Uncover the brilliance: Explore profiles, groundbreaking work, and cutting-edge research by the exceptional minds of Coventry University.
The Coventry PureHuB Search Engine is a web application that allows users to search for research publications and authors affiliated with Coventry University. The application utilizes natural language processing techniques, such as stemming and TF-IDF, and other techniques like inverse indexer to provide accurate search results in a user-friendly manner.
-
Research Publication Search: Users can search for research publications by entering relevant keywords or phrases. The search engine employs advanced techniques such as stemming and TF-IDF to match the user's query with the indexed publication data accurately.
-
Author Search: Users can also search for specific authors by their names or related keywords. The search engine applies the same advanced techniques to match the user's input with the indexed author data. Stemming and TF-IDF: The search engine utilizes stemming to reduce words to their base or root form, enabling broader search coverage. Additionally, the application employs TF-IDF to calculate the importance of each term in the documents and generate relevance scores for the accurate ranking of search results.
-
Inverse Indexer: The search engine includes an inverse indexer that indexes and stores the publication and author data in a structured manner, enabling efficient retrieval and retrieval of relevant information.
-
Multinomial Naïve Bayes Classification: The search engine incorporates the Multinomial Naïve Bayes classification technique to categorize publications into different subject categories.
-
Cron job: The specific cron schedule used was "0 0 * * 0" along with the command file "Scrapper.py," indicating that the crawler would run every Sunday at midnight. This configuration ensured that the study remained up-to-date with the latest data by consistently retrieving fresh information at the beginning of each week.
-
Clone the repository:
git clone https://github.com/maladeep/Coventry-PureHub-Search-Engine.git
-
Install the required dependencies:
pip install -r requirements.txt
or
- Run locally
Streamlit run clone https://github.com/maladeep/Coventry-PureHub-Search-Engine.git
- Open the provided URL in your web browser.

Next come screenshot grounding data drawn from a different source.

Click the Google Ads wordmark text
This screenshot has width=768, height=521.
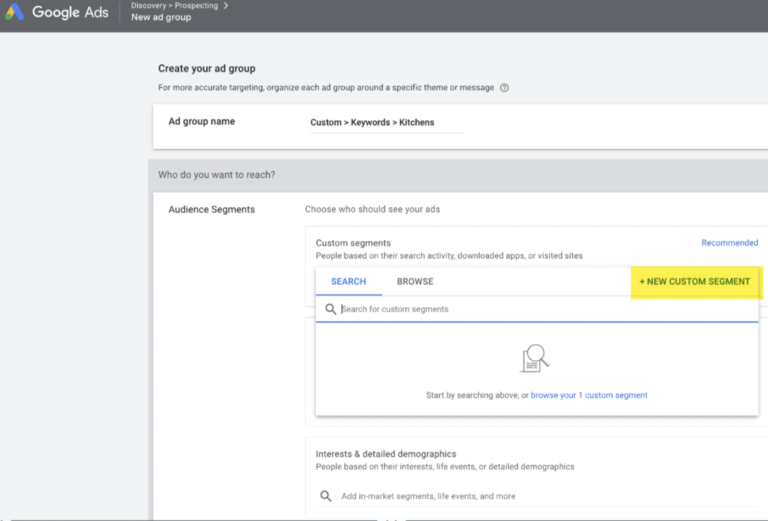(x=69, y=13)
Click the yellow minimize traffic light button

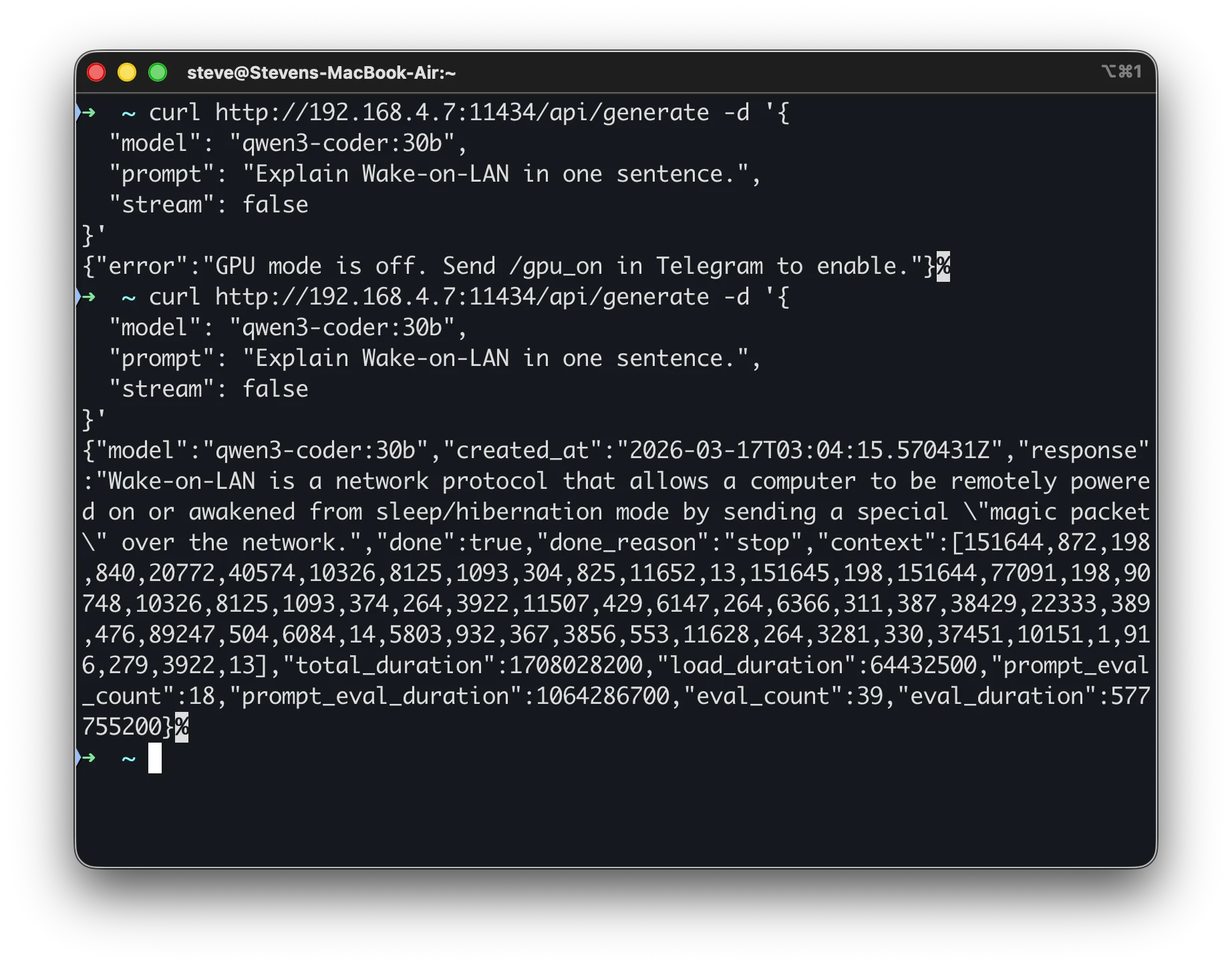[x=127, y=73]
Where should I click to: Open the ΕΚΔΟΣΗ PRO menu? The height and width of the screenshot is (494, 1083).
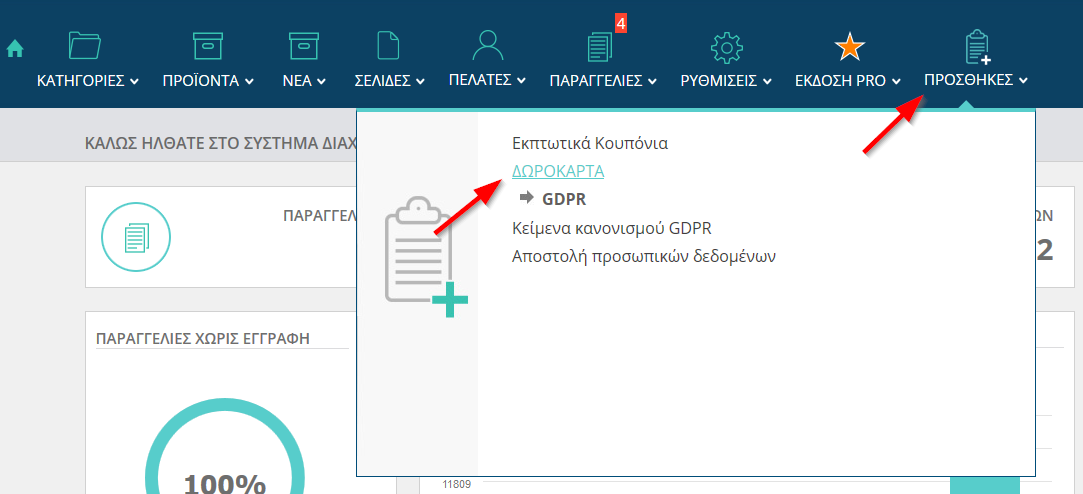click(848, 81)
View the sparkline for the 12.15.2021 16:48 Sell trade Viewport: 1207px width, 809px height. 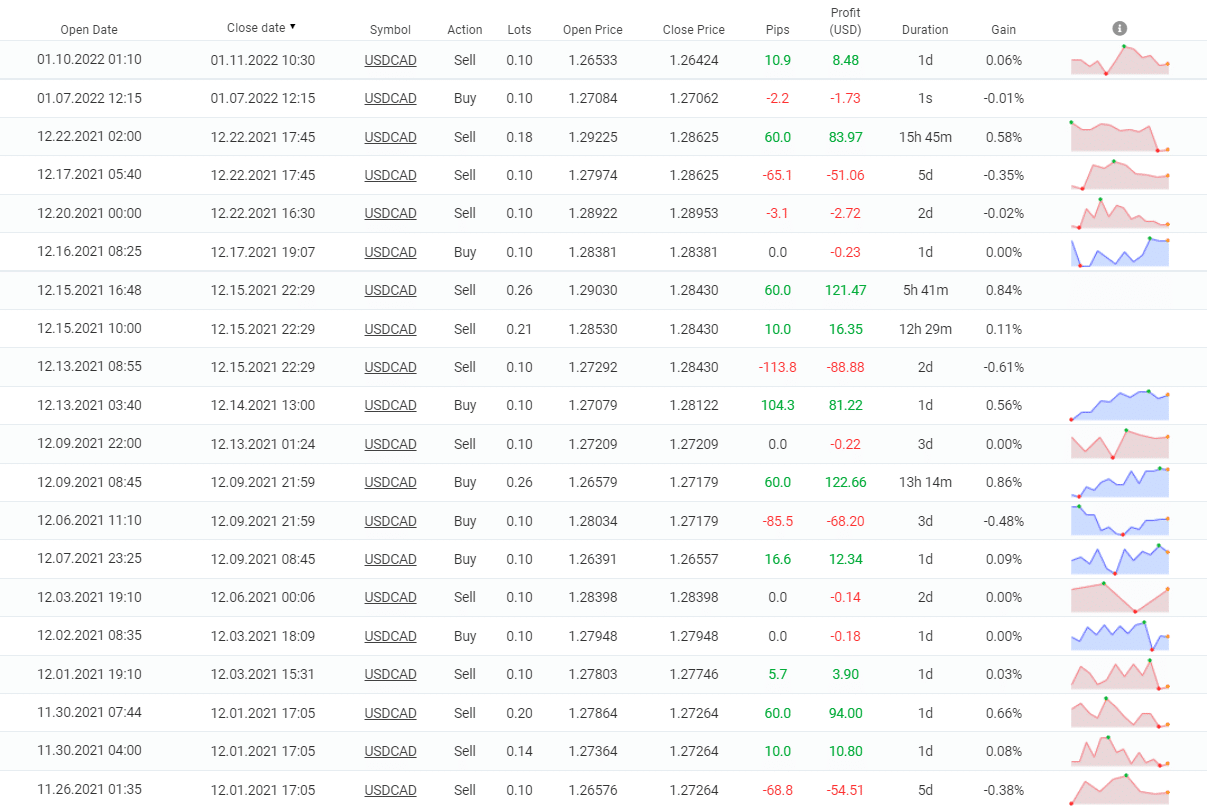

- Enter your search query, select the search filter and search type, and click the "SEARCH" button.
- View the search results displayed in cards.
- Scroll down to view more search results.
The project has the following vital dependencies:
The Coventry PureHub Search Engine relies on the following dependencies:
- streamlit: The web application framework used for building the user interface.
- Pillow: A library for opening and manipulating images, used to display an image in the streamlit application.
- ujson: A fast JSON encoder and decoder library, used to load JSON data.
- scikit-learn: A machine learning library, used for text preprocessing, TF-IDF vectorization, and cosine similarity calculation.
- nltk: The Natural Language Toolkit, used for tokenization, stemming, and stop-word removal.
- numpy: A powerful library for numerical computations in Python.
- pandas: A data manipulation library, used for handling and processing structured data.
- seaborn: A data visualization library, used for creating attractive and informative plots.
- matplotlib: A versatile plotting library, used for generating various types of charts and graphs.
- scikit-multilearn: A library for multi-label classification, used for advanced search features.
- requests: A library for making HTTP requests, used for fetching external resources.
- beautifulsoup4: A library for web scraping, used for extracting data from web pages.
- selenium: A library for web automation, used for interacting with web pages.
- webdriver_manager: A library for managing web drivers, used for browser automation.
Contributions to this project are welcome. If you find any issues or would like to suggest improvements, please open an issue or submit a pull request.
This project is licensed under the MIT License. See the LICENSE file for more information.
This work is done for the partial fulfillment of STW7071CEM Information Retrieval coursework provided by Coventry University.